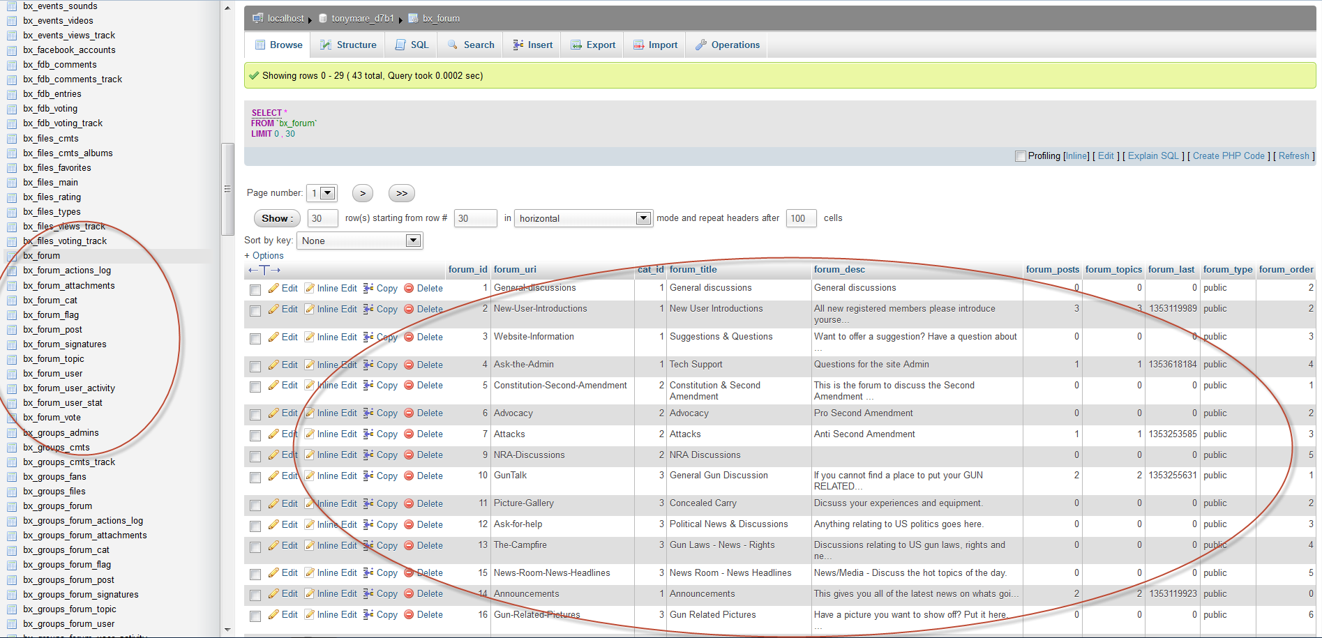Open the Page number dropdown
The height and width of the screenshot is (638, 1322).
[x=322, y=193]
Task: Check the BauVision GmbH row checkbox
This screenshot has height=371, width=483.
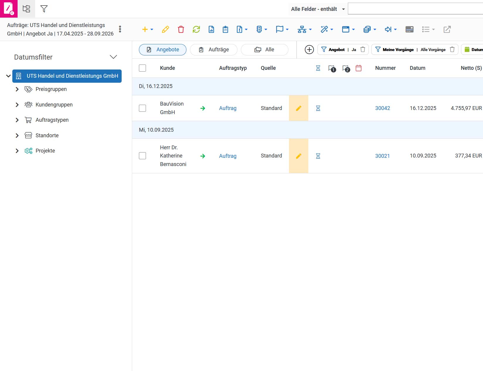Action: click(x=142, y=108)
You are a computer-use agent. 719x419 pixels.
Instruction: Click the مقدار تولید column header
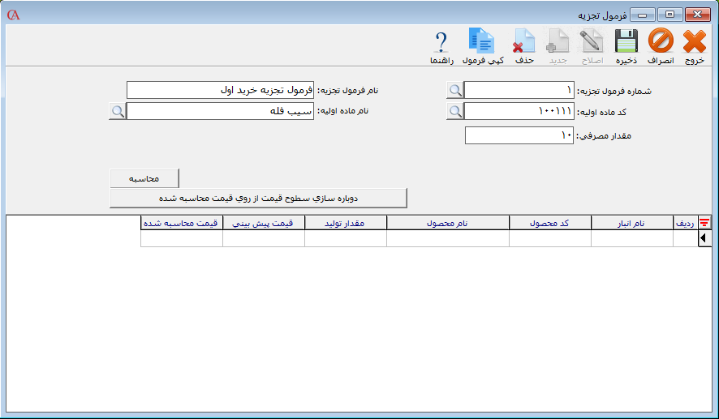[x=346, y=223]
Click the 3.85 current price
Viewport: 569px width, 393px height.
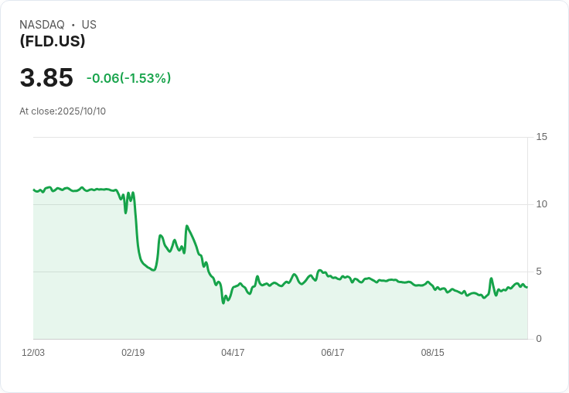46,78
######
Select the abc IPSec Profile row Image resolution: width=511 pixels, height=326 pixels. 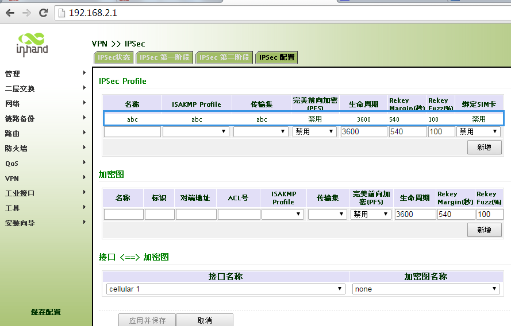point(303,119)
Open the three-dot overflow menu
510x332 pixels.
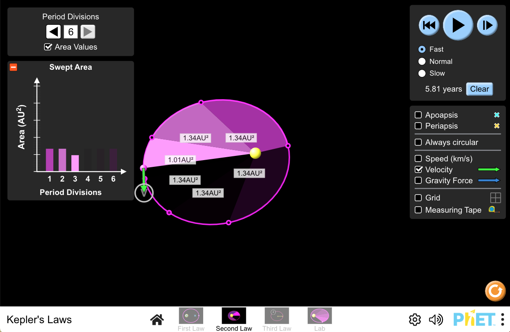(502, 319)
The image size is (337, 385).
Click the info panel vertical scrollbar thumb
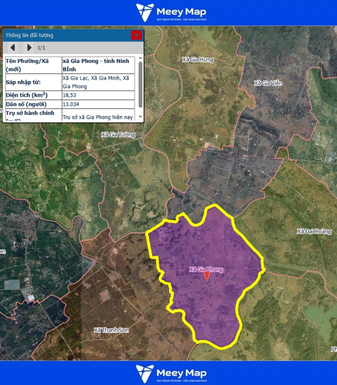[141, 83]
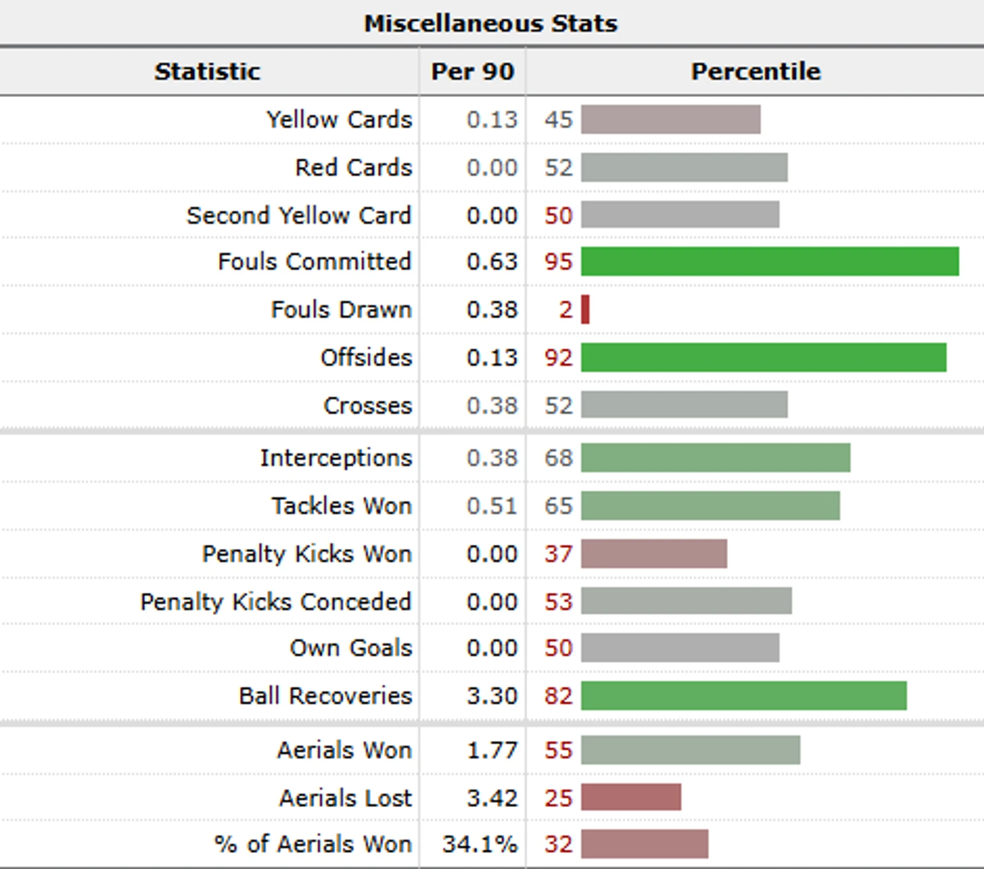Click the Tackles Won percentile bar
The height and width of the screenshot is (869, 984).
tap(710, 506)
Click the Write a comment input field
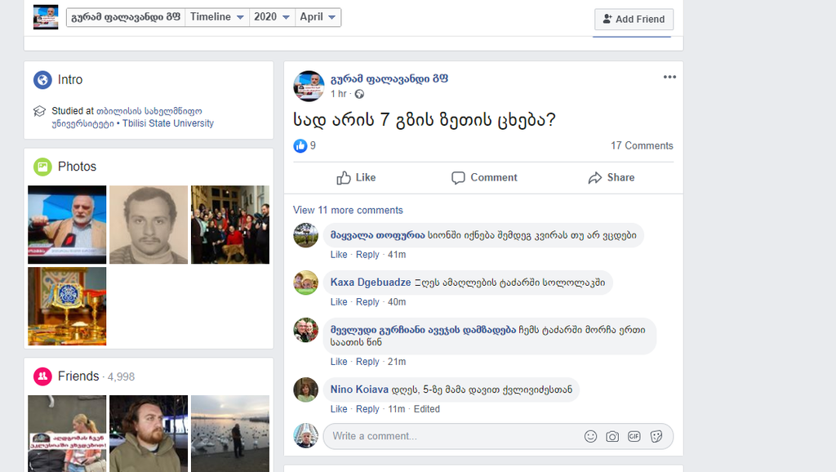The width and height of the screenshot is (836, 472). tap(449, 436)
######
§ **Task item**: Look above for the line with "Task: Check the BauVision GmbH row checkbox"; quote it and every line after it, stopping after the line with "Click the 3.85 current price", exactly, with nothing added and without pictures.

§ **Exercise response**:
Task: Check the BauVision GmbH row checkbox
This screenshot has height=371, width=483.
Action: click(x=142, y=108)
You are a computer-use agent. 719x419 pixels.
Instruction: Click the مقدار تولید column header
[x=346, y=223]
Click the 3.85 current price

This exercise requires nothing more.